Thursday, March 27, 2014

Endgame - Blog Post 4


Samuel Beckett’s Endgame is a frustrating and difficult read. Deriving a “so what?” answer from it required deep analysis and insight. At the surface the audience views the lives of the four characters as bleak and meaningless, waiting on their impending deaths. Within the characters existed a preoccupation with death and the idea of a cyclical existence. I believe that the point of this play is to undermine the search for a meaning of life by arguing that life is meaningless and is merely a repeating cycle that we live through. Clov and Hamm seem to be living there lives monotonously, repeating a daily cycle of tasks that merely get them through the day as they wait for their lives to end.

Hamm: I’ll give you nothing more to eat
Clov: Then we’ll die.
Hamm: I’ll give you just enough to keep you from dying.
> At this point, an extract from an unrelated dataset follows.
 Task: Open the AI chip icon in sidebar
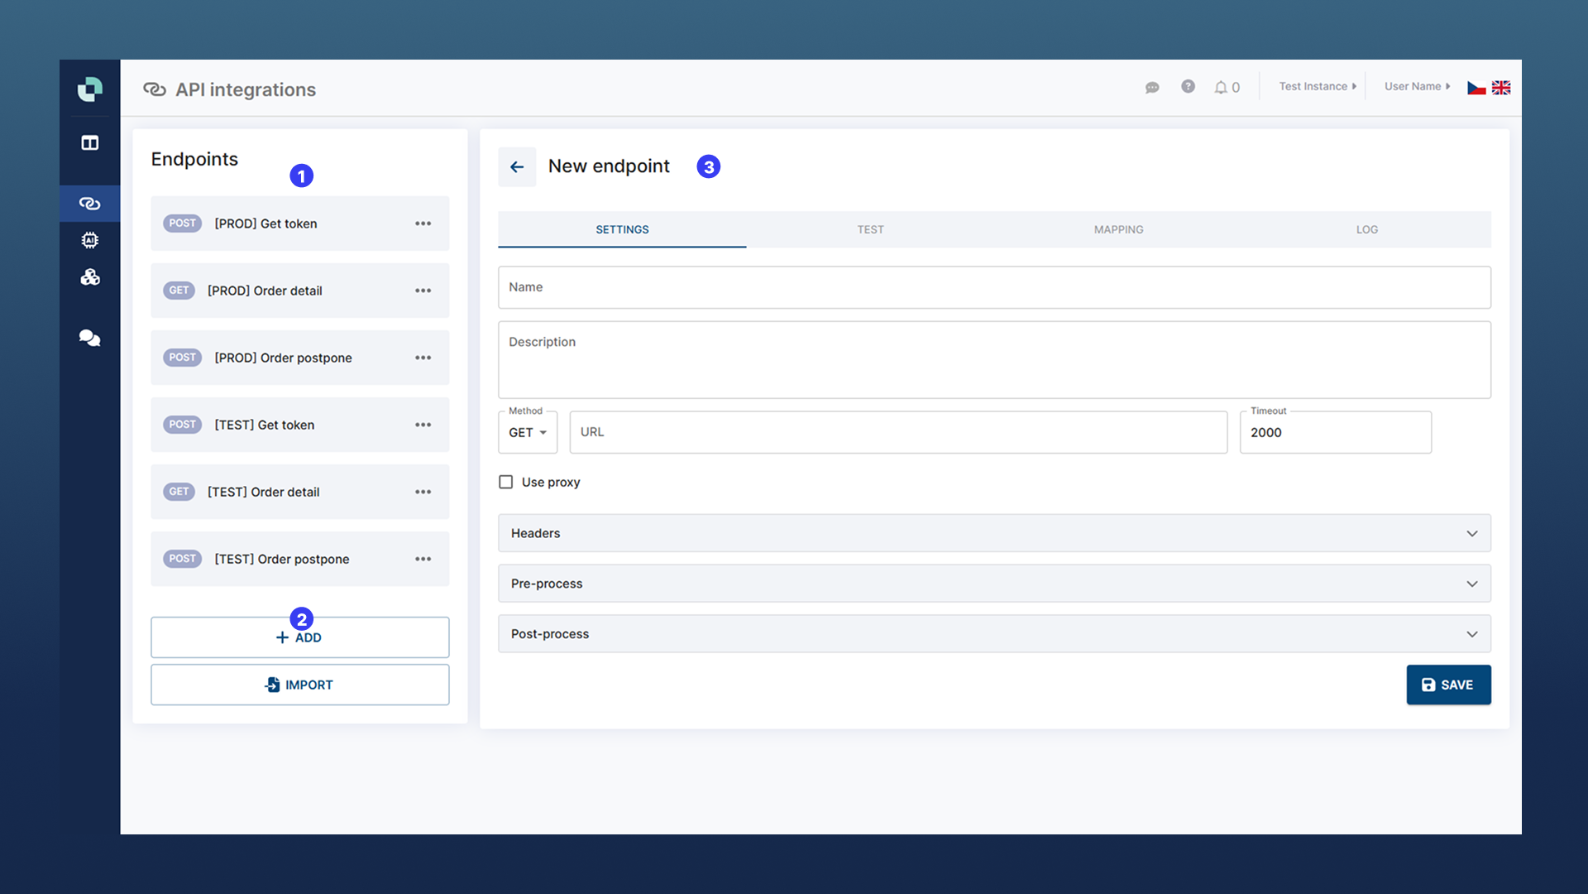point(89,240)

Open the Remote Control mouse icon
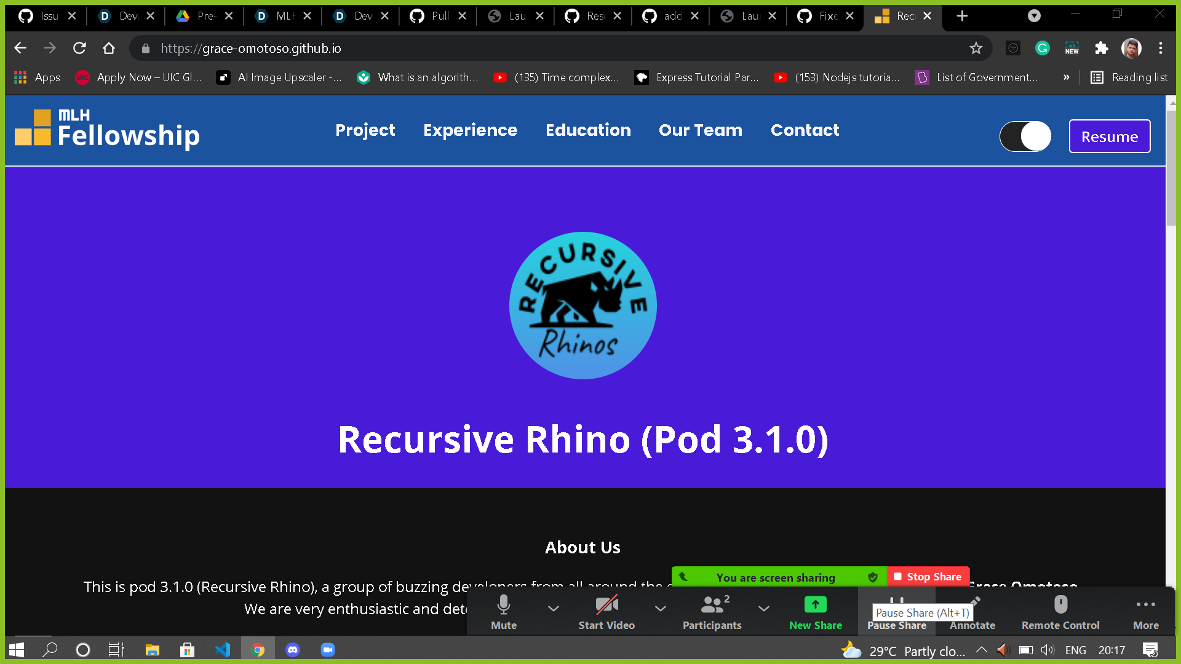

You’ll be hungry all the time.
Clov: Then we won’t die.
Lines 75-79

This conversation depicts the preoccupation with death that Hamm and Clov display throughout the play. Clov expresses his conflicting feelings on death as he seemingly complains about both living and dying. Audiences in the 21st century most likely read this play as it challenges the idea that life has meaning. The question of the meaning of life has been around since the beginning of time and will be a question may never be answered as we are living on this Earth. From this play we can learn that we should become less preoccupied with the thought of death. The characters in the play live a bleak and gloomy life partly due to the fact they are constantly thinking about death and how their lives are meaningless. The audience should take away from this play that in order to live a better life you should have goals that enhance you as a person and live a life worth living. One should do what they love to do even if it is a monotonous task performed daily.